結界は、言わば自分のテリトリーを示すもの。不可視の結界も、多くある。まあ、呪詛結界を除く結界は聖域と呼ばれる。聖域を張れるのは、神様や精霊王…聖獣だけではない。高位な聖職者でも、資格を与えられた者のみが使用できる。


聖結界は、自分より格上なら逃げられる。神聖結界は、使用者が致命傷を受けると解除される。精霊結界は、結界の綻び場所を攻撃すれば簡単に壊れる。呪詛結界は、呪詛を返されれば強制解除。聖龍結界は、使える龍人が居ないので謎であると説明。だから、ルイスはしっかり習得すべきだとも力説。


「な、なるほど…。つまり、綻びを探すんですね。ですが、情報が足りなくて場所の予測が…」


ルイスは、困った雰囲気である。


「ルイス、この国は2つの魔法陣が重なっている。1つは、自然災害を退ける魔法陣。おそらく、これはもともとあったものなんだろうな。古い式だし、ずっと使われている形跡がない。問題は…」


「もう一つの、呪詛精霊による禁式だろうな。」


ティファニアは、深刻な雰囲気である。


「これ、もしかすると…。この魔法陣の線が重なる位置に綻びが有るのでは?確か、対立する術式は壊し合い拒絶反応を起こす。何かの本で、見ました。となると、全部で26箇所…。グレン達に、情報を共有して協力すれば何とかなりそうですね。」


ルイスは、思い出す様に記憶を辿りながら言う。そして、情報を共有する為にチャットを開く。マップを広げ、目印をつけてマップ共有もする。


ちなみに、マップ共有すると共有者が操作出来る様になる。終わったら、目印を外して貰い効率的に動く予定である。おそらく、敵も現れるだろう。ルイスは、険しい雰囲気で素早くチャットする。
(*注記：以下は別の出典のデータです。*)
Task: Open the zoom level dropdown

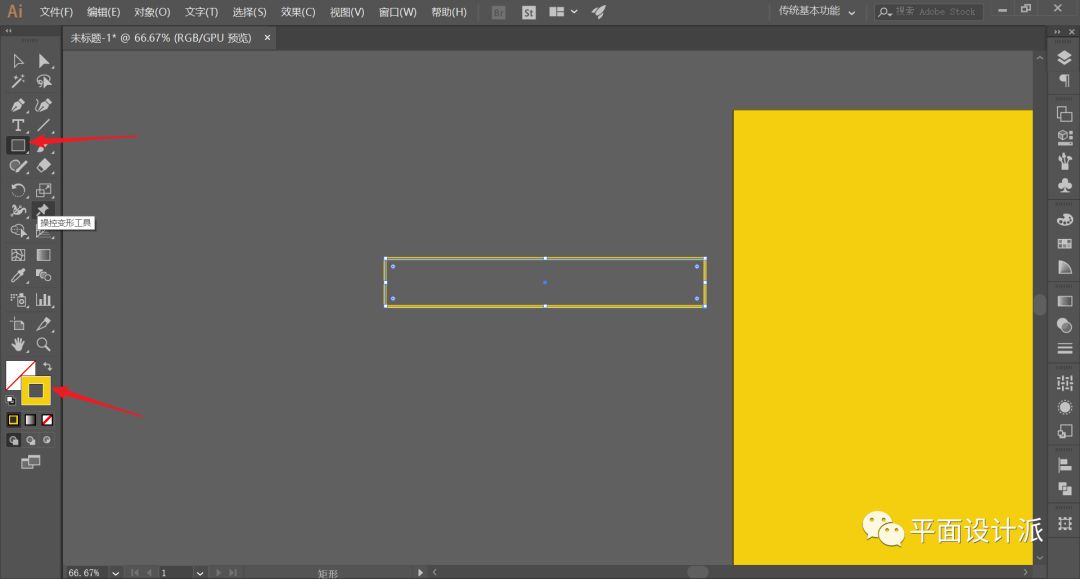Action: pyautogui.click(x=116, y=573)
「ルイスは、創世術式のグリモアを読んでたんだ。あれは、全ての役職共通のグリモアなんだ。ちなみに、作者は神王になる前の僕だよ。凄いでしょ?」


「そうですね。さあ、近場の目印に行きますよ。」


ルイスは、軽く流すと走り出す。


「あの、もう少し何か反応してくれても…」


ゲレティーは、ガーンとして言う。


「忙しいので、また後でお願いします。」


「あ、はい…」


ルイスの笑顔に、大人しく頷くゲレティー。ティファニアも、慌ててルイスを追っている。
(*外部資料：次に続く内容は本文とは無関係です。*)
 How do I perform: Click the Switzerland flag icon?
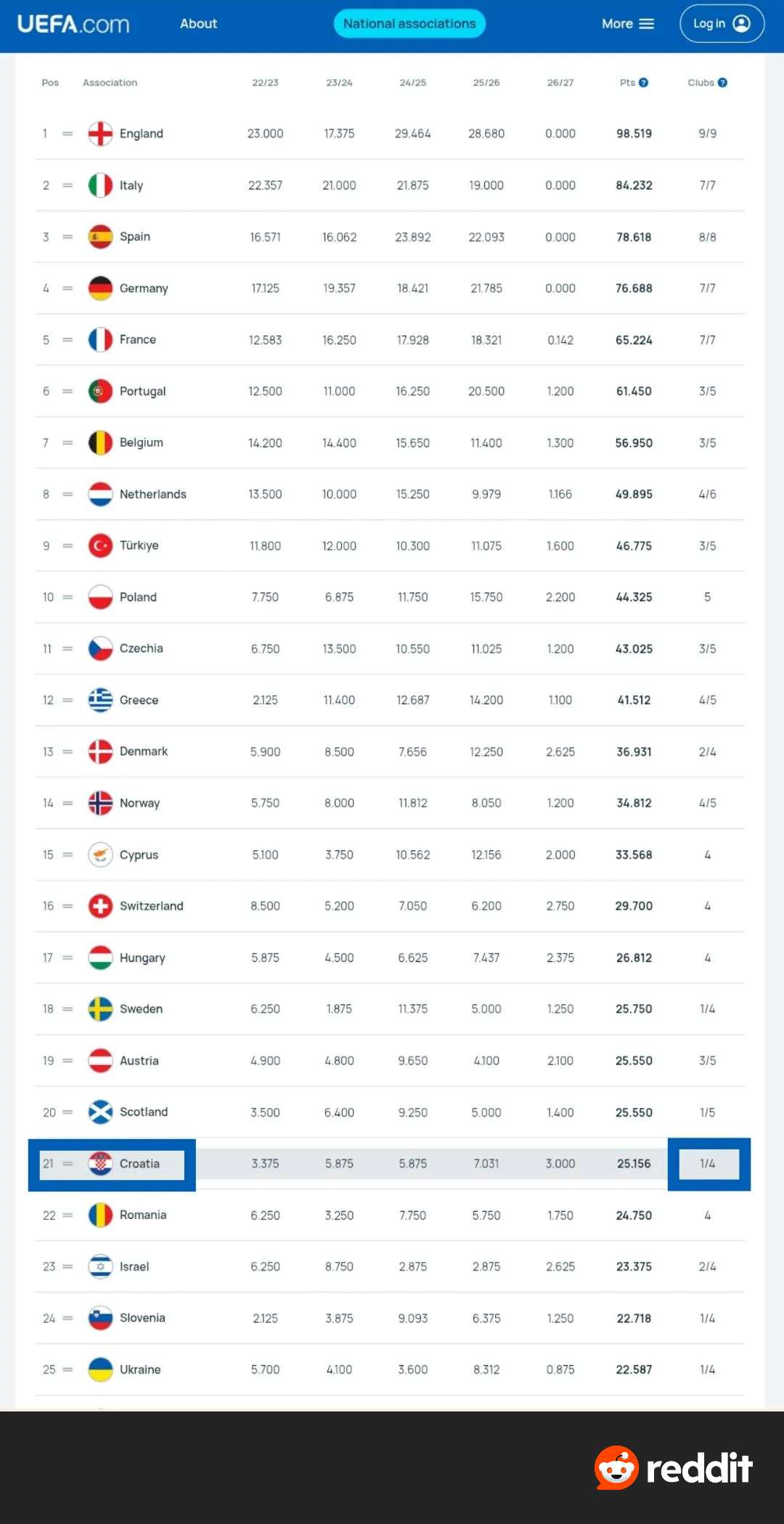pyautogui.click(x=100, y=906)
「なんて、破壊力のある笑顔なんだ。笑っているのに、笑ってない…。怒っていても、可愛い!」


ティファニアは、小さくブツブツと呟く。


「うーん…、薄々は感じていましたが。ティファニアさんって、とても特殊な性格なのですね。」


ルイスは、遠い目をしている。


「今更だよね。さあ、敵が来たよ!」


精霊術師3人  精霊剣士5人


「ルイス、こいつら強いかも!油断しないで!」


ゲレティーは、険しい雰囲気である。


「加護付きか、厄介ではあるな…。」


ティファニアも、冷や汗を流している。


加護付き…、精霊王の加護ですか。相手はエルフ、同胞討ちは大罪です。ティファニアさんに、攻撃させたく有りませんが…。そうなると、負けますね。


「大丈夫だ。私は、罪人の末裔…。今更に、罪が増えても痛くも痒くもない。だから、躊躇うな!」


ティファニアは、真剣な雰囲気になり走り出す。ルイスは、苦々しく呻くと走り出す。


「ルイス、おそらくティファニアは…」


ゲレティーは、ティファニアの覚悟を感じる。


「何とか、上手く立ち回るしかないです。ここで、ティファニアさんが断罪されれば、悔いしか残りませんから。絶対に、守ってみせます。」


ルイスは、思考に足下を取られない様に、頭を回転させながら交戦する。ゲレティーは、やれやれと笑っている。事実、ルイスなら…龍人ならば、可能性は有るだろう。そう、ゲレティーは思ったのだ。


こうして、結界の綻びを巡る攻防戦が開幕した。















作者の独り言…


くっ、珈琲でも睡魔には勝てないのか!誰か、良い寝落ち対策をば…私に、授けてくれ!